Extracted records:
+---+
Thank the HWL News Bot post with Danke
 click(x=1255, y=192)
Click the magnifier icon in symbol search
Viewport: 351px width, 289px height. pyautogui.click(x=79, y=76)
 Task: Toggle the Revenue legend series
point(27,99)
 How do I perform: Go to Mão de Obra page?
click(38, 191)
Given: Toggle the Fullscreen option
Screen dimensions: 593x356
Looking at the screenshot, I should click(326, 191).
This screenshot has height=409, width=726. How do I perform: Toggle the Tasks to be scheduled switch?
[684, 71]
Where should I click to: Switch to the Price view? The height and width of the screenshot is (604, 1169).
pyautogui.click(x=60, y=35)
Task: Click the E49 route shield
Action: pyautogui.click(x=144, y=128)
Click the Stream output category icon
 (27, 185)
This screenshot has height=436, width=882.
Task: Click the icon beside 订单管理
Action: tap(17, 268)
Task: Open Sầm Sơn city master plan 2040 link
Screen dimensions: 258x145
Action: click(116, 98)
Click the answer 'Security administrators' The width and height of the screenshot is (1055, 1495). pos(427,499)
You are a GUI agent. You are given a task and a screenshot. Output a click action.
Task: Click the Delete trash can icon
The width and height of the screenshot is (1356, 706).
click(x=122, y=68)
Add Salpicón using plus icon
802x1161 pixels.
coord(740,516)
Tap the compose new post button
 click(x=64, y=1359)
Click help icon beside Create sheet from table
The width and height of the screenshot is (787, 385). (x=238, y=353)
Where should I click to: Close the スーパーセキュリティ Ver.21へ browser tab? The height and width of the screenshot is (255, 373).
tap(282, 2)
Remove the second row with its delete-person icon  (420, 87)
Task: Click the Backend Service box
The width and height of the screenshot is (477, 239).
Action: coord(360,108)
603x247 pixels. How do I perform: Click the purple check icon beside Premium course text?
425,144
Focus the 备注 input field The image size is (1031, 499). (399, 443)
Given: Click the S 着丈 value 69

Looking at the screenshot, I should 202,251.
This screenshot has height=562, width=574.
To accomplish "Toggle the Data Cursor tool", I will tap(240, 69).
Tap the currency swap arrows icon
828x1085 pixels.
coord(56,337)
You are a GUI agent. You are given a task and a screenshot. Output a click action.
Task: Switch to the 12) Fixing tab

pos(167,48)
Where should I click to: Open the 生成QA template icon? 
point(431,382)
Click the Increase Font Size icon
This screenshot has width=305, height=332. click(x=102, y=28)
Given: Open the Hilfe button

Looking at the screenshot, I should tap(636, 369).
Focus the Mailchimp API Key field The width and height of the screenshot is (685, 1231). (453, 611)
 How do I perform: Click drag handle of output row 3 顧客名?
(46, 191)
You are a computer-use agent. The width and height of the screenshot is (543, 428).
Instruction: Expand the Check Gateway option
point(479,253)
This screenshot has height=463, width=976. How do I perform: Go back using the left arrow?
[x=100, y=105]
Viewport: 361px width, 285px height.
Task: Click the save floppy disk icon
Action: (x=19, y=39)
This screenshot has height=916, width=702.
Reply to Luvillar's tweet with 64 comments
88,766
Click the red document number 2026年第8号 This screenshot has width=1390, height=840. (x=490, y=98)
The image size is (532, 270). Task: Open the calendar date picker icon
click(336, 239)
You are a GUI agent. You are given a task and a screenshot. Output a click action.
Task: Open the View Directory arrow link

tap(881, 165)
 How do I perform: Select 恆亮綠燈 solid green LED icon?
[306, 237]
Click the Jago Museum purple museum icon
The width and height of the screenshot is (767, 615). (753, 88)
+---+
## Your objective
The required response is a complete, exact copy of the records.

## Response to this exercise
Thank the HWL News Bot post with Danke
 click(x=1255, y=192)
Click the magnifier icon in symbol search
Viewport: 351px width, 289px height. pyautogui.click(x=79, y=76)
 Task: Toggle the Revenue legend series
point(27,99)
 How do I perform: Go to Mão de Obra page?
click(38, 191)
Given: Toggle the Fullscreen option
Screen dimensions: 593x356
Looking at the screenshot, I should click(326, 191).
This screenshot has height=409, width=726. How do I perform: Toggle the Tasks to be scheduled switch?
[684, 71]
Where should I click to: Switch to the Price view? The height and width of the screenshot is (604, 1169).
pyautogui.click(x=60, y=35)
Task: Click the E49 route shield
Action: pyautogui.click(x=144, y=128)
Click the Stream output category icon
 (27, 185)
This screenshot has height=436, width=882.
Task: Click the icon beside 订单管理
Action: tap(17, 268)
Task: Open Sầm Sơn city master plan 2040 link
Screen dimensions: 258x145
Action: click(116, 98)
Click the answer 'Security administrators' The width and height of the screenshot is (1055, 1495). pos(427,499)
You are a GUI agent. You are given a task and a screenshot. Output a click action.
Task: Click the Delete trash can icon
The width and height of the screenshot is (1356, 706).
click(x=122, y=68)
Add Salpicón using plus icon
802x1161 pixels.
coord(740,516)
Tap the compose new post button
 click(x=64, y=1359)
Click help icon beside Create sheet from table
The width and height of the screenshot is (787, 385). (x=238, y=353)
Where should I click to: Close the スーパーセキュリティ Ver.21へ browser tab? The height and width of the screenshot is (255, 373).
tap(282, 2)
Remove the second row with its delete-person icon  (420, 87)
Task: Click the Backend Service box
The width and height of the screenshot is (477, 239).
Action: coord(360,108)
603x247 pixels. How do I perform: Click the purple check icon beside Premium course text?
425,144
Focus the 备注 input field The image size is (1031, 499). (399, 443)
Given: Click the S 着丈 value 69

Looking at the screenshot, I should 202,251.
This screenshot has height=562, width=574.
To accomplish "Toggle the Data Cursor tool", I will tap(240, 69).
Tap the currency swap arrows icon
828x1085 pixels.
coord(56,337)
You are a GUI agent. You are given a task and a screenshot. Output a click action.
Task: Switch to the 12) Fixing tab

pos(167,48)
Where should I click to: Open the 生成QA template icon? 
point(431,382)
Click the Increase Font Size icon
This screenshot has width=305, height=332. click(x=102, y=28)
Given: Open the Hilfe button

Looking at the screenshot, I should tap(636, 369).
Focus the Mailchimp API Key field The width and height of the screenshot is (685, 1231). (453, 611)
 How do I perform: Click drag handle of output row 3 顧客名?
(46, 191)
You are a computer-use agent. The width and height of the screenshot is (543, 428).
Instruction: Expand the Check Gateway option
point(479,253)
This screenshot has height=463, width=976. How do I perform: Go back using the left arrow?
[x=100, y=105]
Viewport: 361px width, 285px height.
Task: Click the save floppy disk icon
Action: (x=19, y=39)
This screenshot has height=916, width=702.
Reply to Luvillar's tweet with 64 comments
88,766
Click the red document number 2026年第8号 This screenshot has width=1390, height=840. (x=490, y=98)
The image size is (532, 270). Task: Open the calendar date picker icon
click(336, 239)
You are a GUI agent. You are given a task and a screenshot. Output a click action.
Task: Open the View Directory arrow link

tap(881, 165)
 How do I perform: Select 恆亮綠燈 solid green LED icon?
[306, 237]
Click the Jago Museum purple museum icon
The width and height of the screenshot is (767, 615). (753, 88)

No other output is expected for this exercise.